TASK:
Below are some records. Return exactly the lines from the one with "你将学到哪些知识？ (233, 1284)" to the one with "マッチング物件 (229, 81)", and nothing else.

+ + + +

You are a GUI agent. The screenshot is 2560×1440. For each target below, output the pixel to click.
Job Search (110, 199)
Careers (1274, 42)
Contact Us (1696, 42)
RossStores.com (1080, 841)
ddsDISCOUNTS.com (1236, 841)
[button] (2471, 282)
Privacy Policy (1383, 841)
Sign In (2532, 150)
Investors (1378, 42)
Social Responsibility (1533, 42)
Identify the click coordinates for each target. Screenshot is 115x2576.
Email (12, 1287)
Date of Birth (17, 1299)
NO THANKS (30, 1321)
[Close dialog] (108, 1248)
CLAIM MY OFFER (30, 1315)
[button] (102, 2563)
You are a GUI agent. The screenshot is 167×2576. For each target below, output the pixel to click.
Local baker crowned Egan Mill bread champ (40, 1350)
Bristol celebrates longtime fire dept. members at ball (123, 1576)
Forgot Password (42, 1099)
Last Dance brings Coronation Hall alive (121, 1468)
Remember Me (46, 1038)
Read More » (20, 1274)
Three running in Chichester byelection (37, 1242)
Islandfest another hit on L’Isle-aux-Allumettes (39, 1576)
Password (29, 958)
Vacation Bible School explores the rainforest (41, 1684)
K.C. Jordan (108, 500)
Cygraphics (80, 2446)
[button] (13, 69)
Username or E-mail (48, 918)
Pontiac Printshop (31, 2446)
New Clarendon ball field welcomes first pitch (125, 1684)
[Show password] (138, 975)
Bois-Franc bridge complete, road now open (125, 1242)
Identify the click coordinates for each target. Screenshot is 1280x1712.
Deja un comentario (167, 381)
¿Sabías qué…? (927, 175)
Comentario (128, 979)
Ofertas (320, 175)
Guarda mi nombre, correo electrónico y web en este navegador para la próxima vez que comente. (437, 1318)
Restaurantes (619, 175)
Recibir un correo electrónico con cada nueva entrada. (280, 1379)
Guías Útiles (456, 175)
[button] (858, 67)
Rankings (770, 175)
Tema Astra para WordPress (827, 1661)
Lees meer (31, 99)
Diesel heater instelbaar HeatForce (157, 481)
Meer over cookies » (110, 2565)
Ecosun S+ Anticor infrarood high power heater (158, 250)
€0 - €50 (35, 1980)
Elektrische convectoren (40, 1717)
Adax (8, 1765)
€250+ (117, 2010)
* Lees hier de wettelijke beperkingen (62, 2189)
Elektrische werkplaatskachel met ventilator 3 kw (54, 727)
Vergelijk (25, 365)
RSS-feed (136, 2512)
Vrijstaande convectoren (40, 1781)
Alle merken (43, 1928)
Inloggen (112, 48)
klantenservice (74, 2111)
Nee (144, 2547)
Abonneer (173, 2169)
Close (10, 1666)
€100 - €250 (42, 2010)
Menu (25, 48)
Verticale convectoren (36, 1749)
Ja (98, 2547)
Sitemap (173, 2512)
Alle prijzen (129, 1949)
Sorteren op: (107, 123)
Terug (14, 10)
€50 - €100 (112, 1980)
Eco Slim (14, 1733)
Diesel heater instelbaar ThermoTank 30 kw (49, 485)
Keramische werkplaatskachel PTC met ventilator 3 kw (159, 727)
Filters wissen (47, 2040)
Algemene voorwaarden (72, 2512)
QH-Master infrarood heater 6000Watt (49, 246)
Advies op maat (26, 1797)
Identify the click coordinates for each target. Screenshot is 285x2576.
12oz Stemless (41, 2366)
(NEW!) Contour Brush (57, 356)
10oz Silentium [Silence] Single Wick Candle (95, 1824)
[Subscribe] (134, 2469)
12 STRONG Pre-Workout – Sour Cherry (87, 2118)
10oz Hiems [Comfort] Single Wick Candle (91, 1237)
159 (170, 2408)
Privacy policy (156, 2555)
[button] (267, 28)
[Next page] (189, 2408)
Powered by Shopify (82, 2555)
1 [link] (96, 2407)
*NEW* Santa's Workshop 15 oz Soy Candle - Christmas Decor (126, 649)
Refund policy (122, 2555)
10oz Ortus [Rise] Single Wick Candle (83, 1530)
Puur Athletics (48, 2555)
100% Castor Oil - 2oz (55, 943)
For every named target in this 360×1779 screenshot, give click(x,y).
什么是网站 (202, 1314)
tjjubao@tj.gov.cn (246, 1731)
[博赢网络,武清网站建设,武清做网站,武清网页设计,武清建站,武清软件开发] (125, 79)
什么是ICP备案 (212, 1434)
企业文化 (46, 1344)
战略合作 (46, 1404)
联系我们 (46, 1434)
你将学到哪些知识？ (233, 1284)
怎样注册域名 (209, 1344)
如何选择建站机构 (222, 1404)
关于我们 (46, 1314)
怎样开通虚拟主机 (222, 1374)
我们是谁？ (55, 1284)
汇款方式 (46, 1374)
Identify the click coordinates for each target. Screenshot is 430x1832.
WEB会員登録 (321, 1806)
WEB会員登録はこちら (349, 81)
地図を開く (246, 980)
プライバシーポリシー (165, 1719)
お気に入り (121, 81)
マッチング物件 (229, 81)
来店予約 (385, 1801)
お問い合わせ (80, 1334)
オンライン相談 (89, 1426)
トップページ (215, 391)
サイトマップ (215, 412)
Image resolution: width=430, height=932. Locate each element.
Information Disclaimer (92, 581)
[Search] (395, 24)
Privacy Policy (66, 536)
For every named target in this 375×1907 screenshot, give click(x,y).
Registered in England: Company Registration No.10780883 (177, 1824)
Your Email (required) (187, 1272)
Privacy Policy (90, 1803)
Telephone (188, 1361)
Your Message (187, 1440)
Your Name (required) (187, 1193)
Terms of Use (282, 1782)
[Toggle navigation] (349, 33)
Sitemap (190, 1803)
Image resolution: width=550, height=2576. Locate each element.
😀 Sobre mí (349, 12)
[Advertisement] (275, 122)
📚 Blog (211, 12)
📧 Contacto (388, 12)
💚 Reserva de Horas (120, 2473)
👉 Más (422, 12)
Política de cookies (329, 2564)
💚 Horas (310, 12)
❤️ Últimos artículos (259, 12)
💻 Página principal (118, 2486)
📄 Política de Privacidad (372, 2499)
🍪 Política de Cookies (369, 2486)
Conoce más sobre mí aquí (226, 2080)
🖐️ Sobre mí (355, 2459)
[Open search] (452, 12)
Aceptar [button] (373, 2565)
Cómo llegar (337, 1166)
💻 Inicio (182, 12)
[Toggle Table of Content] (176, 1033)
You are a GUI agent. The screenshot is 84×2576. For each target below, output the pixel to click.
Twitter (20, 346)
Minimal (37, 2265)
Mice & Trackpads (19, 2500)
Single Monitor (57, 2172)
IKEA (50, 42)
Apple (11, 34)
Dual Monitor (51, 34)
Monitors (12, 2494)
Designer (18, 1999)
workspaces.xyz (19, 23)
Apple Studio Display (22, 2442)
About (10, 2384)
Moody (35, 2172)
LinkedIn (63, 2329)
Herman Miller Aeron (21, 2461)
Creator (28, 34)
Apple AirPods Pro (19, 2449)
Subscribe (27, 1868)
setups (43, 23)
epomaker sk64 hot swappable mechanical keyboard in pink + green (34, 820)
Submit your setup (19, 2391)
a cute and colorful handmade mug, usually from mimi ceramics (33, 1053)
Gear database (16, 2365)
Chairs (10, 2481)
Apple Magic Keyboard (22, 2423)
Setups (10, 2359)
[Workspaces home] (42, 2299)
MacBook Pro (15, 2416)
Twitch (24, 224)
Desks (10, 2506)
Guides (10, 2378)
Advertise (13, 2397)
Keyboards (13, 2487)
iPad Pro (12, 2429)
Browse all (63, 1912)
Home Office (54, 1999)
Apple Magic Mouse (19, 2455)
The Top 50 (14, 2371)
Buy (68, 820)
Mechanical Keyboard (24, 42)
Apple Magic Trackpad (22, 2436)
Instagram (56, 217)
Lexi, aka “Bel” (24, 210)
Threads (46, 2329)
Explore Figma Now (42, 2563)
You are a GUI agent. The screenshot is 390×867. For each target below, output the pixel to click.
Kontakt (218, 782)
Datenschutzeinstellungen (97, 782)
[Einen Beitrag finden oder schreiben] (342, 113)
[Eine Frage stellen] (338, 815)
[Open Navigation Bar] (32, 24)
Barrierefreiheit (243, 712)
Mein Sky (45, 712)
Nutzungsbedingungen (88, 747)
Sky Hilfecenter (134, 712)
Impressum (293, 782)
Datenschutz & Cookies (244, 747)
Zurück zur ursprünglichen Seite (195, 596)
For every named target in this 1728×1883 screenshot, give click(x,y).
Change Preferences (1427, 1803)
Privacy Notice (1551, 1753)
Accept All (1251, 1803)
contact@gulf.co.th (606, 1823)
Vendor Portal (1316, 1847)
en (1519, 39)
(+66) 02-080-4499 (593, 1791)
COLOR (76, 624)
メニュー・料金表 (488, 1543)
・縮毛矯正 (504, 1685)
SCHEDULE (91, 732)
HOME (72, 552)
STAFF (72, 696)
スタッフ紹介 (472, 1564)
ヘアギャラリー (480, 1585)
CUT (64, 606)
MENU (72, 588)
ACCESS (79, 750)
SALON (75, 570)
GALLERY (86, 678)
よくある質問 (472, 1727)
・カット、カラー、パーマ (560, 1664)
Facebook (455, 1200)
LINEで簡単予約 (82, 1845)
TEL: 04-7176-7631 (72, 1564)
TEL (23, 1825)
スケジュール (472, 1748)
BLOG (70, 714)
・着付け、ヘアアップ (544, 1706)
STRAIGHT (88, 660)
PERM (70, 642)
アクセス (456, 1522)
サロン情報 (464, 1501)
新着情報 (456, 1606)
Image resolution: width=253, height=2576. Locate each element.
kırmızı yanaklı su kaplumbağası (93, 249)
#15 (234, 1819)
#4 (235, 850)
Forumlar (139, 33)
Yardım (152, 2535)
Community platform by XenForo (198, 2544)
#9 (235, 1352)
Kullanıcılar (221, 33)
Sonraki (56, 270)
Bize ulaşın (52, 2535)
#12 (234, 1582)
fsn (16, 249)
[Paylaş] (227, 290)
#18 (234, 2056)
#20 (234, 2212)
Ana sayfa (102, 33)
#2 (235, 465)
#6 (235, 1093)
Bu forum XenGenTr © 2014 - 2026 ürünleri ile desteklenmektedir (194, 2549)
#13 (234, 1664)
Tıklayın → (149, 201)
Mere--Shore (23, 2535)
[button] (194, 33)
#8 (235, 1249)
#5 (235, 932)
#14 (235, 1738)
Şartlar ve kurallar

+ + + +

COMPLETED EXERCISE:
你将学到哪些知识？ (233, 1284)
怎样注册域名 (209, 1344)
如何选择建站机构 (222, 1404)
关于我们 (46, 1314)
怎样开通虚拟主机 (222, 1374)
我们是谁？ (55, 1284)
汇款方式 (46, 1374)
Identify the click coordinates for each target. Screenshot is 430x1832.
WEB会員登録 (321, 1806)
WEB会員登録はこちら (349, 81)
地図を開く (246, 980)
プライバシーポリシー (165, 1719)
お気に入り (121, 81)
マッチング物件 (229, 81)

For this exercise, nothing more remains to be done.